With his editor’s encouragement, Daniel begins to write a Who’s Who in Hell—a mammoth compendium of the evil and damned. Begun for his own amusement, the book takes on a momentum of its own and garners him a publisher’s advance. Meanwhile things with Laura are going so well that he’s accompanying her to Kansas to meet her parents. His life is going swimmingly . . . until it takes a dive.
“Thoroughly engaging, delightful and very funny . . . A coming-of-age story set in a post-Thatcherite world.” —The New York Times Book Review
PUBLISHERS WEEKLY
Chalmers's debut novel explores that territory to which Nick Hornby has so expertly laid claim: the feckless man who has reached the fateful dividing point between the slacker lifestyle of the 20s and the bourgeois comforts that beckon in the 30s.
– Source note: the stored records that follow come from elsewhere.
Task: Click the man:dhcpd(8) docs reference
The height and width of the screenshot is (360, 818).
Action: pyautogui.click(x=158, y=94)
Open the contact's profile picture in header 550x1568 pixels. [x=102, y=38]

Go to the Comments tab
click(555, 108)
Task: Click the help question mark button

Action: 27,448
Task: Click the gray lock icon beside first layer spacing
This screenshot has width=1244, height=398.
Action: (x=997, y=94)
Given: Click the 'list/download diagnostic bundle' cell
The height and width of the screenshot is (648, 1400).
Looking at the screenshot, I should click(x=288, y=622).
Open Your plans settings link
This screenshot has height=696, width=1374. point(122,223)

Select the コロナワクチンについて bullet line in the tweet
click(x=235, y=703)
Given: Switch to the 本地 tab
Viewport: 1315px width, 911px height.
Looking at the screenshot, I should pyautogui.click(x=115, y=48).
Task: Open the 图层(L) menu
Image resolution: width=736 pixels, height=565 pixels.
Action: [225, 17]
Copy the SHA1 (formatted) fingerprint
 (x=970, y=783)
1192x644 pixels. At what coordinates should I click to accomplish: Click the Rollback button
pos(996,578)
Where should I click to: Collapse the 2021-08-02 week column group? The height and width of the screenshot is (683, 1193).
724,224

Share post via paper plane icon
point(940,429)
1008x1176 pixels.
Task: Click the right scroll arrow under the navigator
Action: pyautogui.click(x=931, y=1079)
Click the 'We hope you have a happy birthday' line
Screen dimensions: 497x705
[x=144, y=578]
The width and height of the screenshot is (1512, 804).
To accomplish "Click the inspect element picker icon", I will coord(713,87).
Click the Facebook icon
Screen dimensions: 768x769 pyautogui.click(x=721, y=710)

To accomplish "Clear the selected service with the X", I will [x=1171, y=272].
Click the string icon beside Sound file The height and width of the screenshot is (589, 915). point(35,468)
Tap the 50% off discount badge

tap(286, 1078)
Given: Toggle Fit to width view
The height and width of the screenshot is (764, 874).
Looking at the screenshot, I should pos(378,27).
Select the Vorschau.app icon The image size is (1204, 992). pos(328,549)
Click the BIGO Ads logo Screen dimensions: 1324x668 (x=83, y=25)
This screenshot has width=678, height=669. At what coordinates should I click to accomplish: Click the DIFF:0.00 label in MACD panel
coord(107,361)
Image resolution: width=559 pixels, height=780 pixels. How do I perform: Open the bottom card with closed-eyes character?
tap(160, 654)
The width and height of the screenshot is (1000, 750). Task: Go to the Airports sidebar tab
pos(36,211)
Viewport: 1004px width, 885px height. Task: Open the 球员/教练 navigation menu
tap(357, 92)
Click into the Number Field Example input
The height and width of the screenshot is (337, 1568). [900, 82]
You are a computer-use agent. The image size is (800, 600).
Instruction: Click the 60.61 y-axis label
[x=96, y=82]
Londoner Daniel Linnell is on the verge of losing his job with Resolve, a counseling center where he mans the pay-per-minute therapy hot lines. Into his life comes Laura Jardine, an expatriate American who manages a hipster pub. Laura defines herself by her hobbies: taking pictures of dogs and parachuting, the latter a little too obviously portentous of disaster to come. After Daniel receives the boot from the institute, he eventually finds his true niche as an incredibly well-remunerated obituarist for a London paper (in a country where obituaries are a sort of literary extreme sport). Essentially, Daniel's job is to compose farewells that hint at the vices and inadequacies of the dearly departed. Inspired by his job, Daniel begins work on an obituary almanac of the more notorious inhabitants of hell. Meanwhile, he and Laura surmount, with some mutual angst, Laura's penchant for infidelity, visit Laura's boorish Kansas family and produce a child. Chalmers can be witty, but he lacks Hornby's light touch; there is too much exegesis per joke and scenes run on longer than they need to. Still, there are some inspired moments, and he tackles family tragedy with more assurance than he handles comedy the book's dark denouement offers a strong finish.